Please reproduce every record, keeping each one exactly as written.
Segment Start: Source records
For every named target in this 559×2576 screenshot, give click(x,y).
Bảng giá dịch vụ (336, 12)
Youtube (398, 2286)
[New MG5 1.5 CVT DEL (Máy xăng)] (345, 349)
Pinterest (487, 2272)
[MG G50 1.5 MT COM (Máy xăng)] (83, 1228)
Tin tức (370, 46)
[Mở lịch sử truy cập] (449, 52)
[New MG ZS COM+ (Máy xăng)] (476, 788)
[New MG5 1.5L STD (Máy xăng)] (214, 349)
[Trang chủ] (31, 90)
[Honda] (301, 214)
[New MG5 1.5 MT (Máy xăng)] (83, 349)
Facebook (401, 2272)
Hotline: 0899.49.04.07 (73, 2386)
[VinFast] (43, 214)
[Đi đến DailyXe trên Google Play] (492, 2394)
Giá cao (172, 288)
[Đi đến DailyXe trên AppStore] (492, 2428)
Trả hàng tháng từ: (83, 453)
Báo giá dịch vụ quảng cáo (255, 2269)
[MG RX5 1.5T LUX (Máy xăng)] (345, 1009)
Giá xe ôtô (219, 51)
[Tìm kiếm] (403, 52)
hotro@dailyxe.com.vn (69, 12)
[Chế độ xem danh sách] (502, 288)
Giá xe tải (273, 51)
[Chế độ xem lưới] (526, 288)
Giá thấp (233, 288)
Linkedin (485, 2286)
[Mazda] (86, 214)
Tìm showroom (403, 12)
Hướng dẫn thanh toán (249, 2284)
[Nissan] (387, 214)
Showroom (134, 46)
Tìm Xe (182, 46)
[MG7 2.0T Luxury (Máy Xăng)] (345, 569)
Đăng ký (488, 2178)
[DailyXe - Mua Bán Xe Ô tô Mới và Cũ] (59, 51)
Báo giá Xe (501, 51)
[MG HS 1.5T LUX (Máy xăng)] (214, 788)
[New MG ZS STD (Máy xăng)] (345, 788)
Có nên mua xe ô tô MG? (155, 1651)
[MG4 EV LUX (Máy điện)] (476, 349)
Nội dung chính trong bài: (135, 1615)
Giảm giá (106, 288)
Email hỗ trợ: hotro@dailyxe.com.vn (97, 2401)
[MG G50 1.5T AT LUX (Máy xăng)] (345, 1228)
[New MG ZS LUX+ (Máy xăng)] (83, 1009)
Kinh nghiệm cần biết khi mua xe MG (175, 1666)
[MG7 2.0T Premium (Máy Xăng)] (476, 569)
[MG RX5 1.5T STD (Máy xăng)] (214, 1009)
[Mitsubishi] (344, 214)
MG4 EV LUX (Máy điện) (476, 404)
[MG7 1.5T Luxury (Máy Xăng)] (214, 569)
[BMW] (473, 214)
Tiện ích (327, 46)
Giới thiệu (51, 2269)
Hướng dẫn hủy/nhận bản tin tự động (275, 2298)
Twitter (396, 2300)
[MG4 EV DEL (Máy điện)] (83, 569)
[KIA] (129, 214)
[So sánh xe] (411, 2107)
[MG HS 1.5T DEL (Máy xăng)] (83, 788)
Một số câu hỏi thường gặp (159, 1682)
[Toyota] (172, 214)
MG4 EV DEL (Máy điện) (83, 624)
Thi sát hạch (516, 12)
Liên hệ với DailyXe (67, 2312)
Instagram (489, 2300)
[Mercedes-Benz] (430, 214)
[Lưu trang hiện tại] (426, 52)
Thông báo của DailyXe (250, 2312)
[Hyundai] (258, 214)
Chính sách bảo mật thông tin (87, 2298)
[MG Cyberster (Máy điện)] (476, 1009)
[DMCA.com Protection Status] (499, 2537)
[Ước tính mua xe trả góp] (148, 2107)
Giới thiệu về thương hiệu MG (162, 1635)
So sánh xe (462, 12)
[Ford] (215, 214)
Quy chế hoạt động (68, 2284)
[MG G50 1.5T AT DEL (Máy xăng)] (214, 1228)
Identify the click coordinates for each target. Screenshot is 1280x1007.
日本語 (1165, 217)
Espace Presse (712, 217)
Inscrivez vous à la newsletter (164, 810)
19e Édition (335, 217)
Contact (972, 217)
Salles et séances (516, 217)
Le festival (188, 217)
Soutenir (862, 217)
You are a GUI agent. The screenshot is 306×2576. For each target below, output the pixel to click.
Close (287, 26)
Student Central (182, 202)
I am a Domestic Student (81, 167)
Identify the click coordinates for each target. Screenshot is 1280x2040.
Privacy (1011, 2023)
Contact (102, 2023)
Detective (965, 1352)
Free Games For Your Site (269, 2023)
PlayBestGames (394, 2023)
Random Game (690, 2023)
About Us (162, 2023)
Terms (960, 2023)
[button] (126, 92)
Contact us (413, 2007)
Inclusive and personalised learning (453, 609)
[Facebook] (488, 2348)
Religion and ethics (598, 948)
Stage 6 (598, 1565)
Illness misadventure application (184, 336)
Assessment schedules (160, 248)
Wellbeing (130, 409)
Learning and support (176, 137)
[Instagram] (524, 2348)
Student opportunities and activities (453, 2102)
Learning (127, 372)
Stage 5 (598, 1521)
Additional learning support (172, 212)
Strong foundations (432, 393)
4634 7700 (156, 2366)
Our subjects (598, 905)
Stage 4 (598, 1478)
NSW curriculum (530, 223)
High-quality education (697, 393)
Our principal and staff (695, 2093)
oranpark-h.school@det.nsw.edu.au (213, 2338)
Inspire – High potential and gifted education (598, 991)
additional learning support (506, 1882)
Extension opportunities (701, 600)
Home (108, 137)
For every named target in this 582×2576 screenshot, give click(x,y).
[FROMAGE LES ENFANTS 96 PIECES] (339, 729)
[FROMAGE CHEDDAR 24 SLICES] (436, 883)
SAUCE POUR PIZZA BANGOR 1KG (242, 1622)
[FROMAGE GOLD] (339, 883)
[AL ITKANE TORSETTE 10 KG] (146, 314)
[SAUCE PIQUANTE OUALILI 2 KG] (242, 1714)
Segment End: Source records
Exercise answer -
For every named target in this 559×2576 screenshot, give click(x,y).
Bảng giá dịch vụ (336, 12)
Youtube (398, 2286)
[New MG5 1.5 CVT DEL (Máy xăng)] (345, 349)
Pinterest (487, 2272)
[MG G50 1.5 MT COM (Máy xăng)] (83, 1228)
Tin tức (370, 46)
[Mở lịch sử truy cập] (449, 52)
[New MG ZS COM+ (Máy xăng)] (476, 788)
[New MG5 1.5L STD (Máy xăng)] (214, 349)
[Trang chủ] (31, 90)
[Honda] (301, 214)
[New MG5 1.5 MT (Máy xăng)] (83, 349)
Facebook (401, 2272)
Hotline: 0899.49.04.07 (73, 2386)
[VinFast] (43, 214)
[Đi đến DailyXe trên Google Play] (492, 2394)
Giá cao (172, 288)
[Đi đến DailyXe trên AppStore] (492, 2428)
Trả hàng tháng từ: (83, 453)
Báo giá dịch vụ quảng cáo (255, 2269)
[MG RX5 1.5T LUX (Máy xăng)] (345, 1009)
Giá xe ôtô (219, 51)
[Tìm kiếm] (403, 52)
hotro@dailyxe.com.vn (69, 12)
[Chế độ xem danh sách] (502, 288)
Giá xe tải (273, 51)
[Chế độ xem lưới] (526, 288)
Giá thấp (233, 288)
Linkedin (485, 2286)
[Mazda] (86, 214)
Tìm showroom (403, 12)
Hướng dẫn thanh toán (249, 2284)
[Nissan] (387, 214)
Showroom (134, 46)
Tìm Xe (182, 46)
[MG7 2.0T Luxury (Máy Xăng)] (345, 569)
Đăng ký (488, 2178)
[DailyXe - Mua Bán Xe Ô tô Mới và Cũ] (59, 51)
Báo giá Xe (501, 51)
[MG HS 1.5T LUX (Máy xăng)] (214, 788)
[New MG ZS STD (Máy xăng)] (345, 788)
Có nên mua xe ô tô MG? (155, 1651)
[MG4 EV LUX (Máy điện)] (476, 349)
Nội dung chính trong bài: (135, 1615)
Giảm giá (106, 288)
Email hỗ trợ: hotro@dailyxe.com.vn (97, 2401)
[MG G50 1.5T AT LUX (Máy xăng)] (345, 1228)
[New MG ZS LUX+ (Máy xăng)] (83, 1009)
Kinh nghiệm cần biết khi mua xe MG (175, 1666)
[MG7 2.0T Premium (Máy Xăng)] (476, 569)
[MG RX5 1.5T STD (Máy xăng)] (214, 1009)
[Mitsubishi] (344, 214)
MG4 EV LUX (Máy điện) (476, 404)
[MG7 1.5T Luxury (Máy Xăng)] (214, 569)
[BMW] (473, 214)
Tiện ích (327, 46)
Giới thiệu (51, 2269)
Hướng dẫn hủy/nhận bản tin tự động (275, 2298)
Twitter (396, 2300)
[MG4 EV DEL (Máy điện)] (83, 569)
[KIA] (129, 214)
[So sánh xe] (411, 2107)
[MG HS 1.5T DEL (Máy xăng)] (83, 788)
Một số câu hỏi thường gặp (159, 1682)
[Toyota] (172, 214)
MG4 EV DEL (Máy điện) (83, 624)
Thi sát hạch (516, 12)
Liên hệ với DailyXe (67, 2312)
Instagram (489, 2300)
[Mercedes-Benz] (430, 214)
[Lưu trang hiện tại] (426, 52)
Thông báo của DailyXe (250, 2312)
[Hyundai] (258, 214)
Chính sách bảo mật thông tin (87, 2298)
[MG Cyberster (Máy điện)] (476, 1009)
[DMCA.com Protection Status] (499, 2537)
[Ước tính mua xe trả góp] (148, 2107)
Giới thiệu về thương hiệu MG (162, 1635)
So sánh xe (462, 12)
[Ford] (215, 214)
Quy chế hoạt động (68, 2284)
[MG G50 1.5T AT DEL (Máy xăng)] (214, 1228)
Identify the click coordinates for each target. Screenshot is 1280x1007.
日本語 (1165, 217)
Espace Presse (712, 217)
Inscrivez vous à la newsletter (164, 810)
19e Édition (335, 217)
Contact (972, 217)
Salles et séances (516, 217)
Le festival (188, 217)
Soutenir (862, 217)
You are a GUI agent. The screenshot is 306×2576. For each target below, output the pixel to click.
Close (287, 26)
Student Central (182, 202)
I am a Domestic Student (81, 167)
Identify the click coordinates for each target. Screenshot is 1280x2040.
Privacy (1011, 2023)
Contact (102, 2023)
Detective (965, 1352)
Free Games For Your Site (269, 2023)
PlayBestGames (394, 2023)
Random Game (690, 2023)
About Us (162, 2023)
Terms (960, 2023)
[button] (126, 92)
Contact us (413, 2007)
Inclusive and personalised learning (453, 609)
[Facebook] (488, 2348)
Religion and ethics (598, 948)
Stage 6 (598, 1565)
Illness misadventure application (184, 336)
Assessment schedules (160, 248)
Wellbeing (130, 409)
Learning and support (176, 137)
[Instagram] (524, 2348)
Student opportunities and activities (453, 2102)
Learning (127, 372)
Stage 5 (598, 1521)
Additional learning support (172, 212)
Strong foundations (432, 393)
4634 7700 (156, 2366)
Our subjects (598, 905)
Stage 4 (598, 1478)
NSW curriculum (530, 223)
High-quality education (697, 393)
Our principal and staff (695, 2093)
oranpark-h.school@det.nsw.edu.au (213, 2338)
Inspire – High potential and gifted education (598, 991)
additional learning support (506, 1882)
Extension opportunities (701, 600)
Home (108, 137)
For every named target in this 582×2576 screenshot, give click(x,y).
[FROMAGE LES ENFANTS 96 PIECES] (339, 729)
[FROMAGE CHEDDAR 24 SLICES] (436, 883)
SAUCE POUR PIZZA BANGOR 1KG (242, 1622)
[FROMAGE GOLD] (339, 883)
[AL ITKANE TORSETTE 10 KG] (146, 314)
[SAUCE PIQUANTE OUALILI 2 KG] (242, 1714)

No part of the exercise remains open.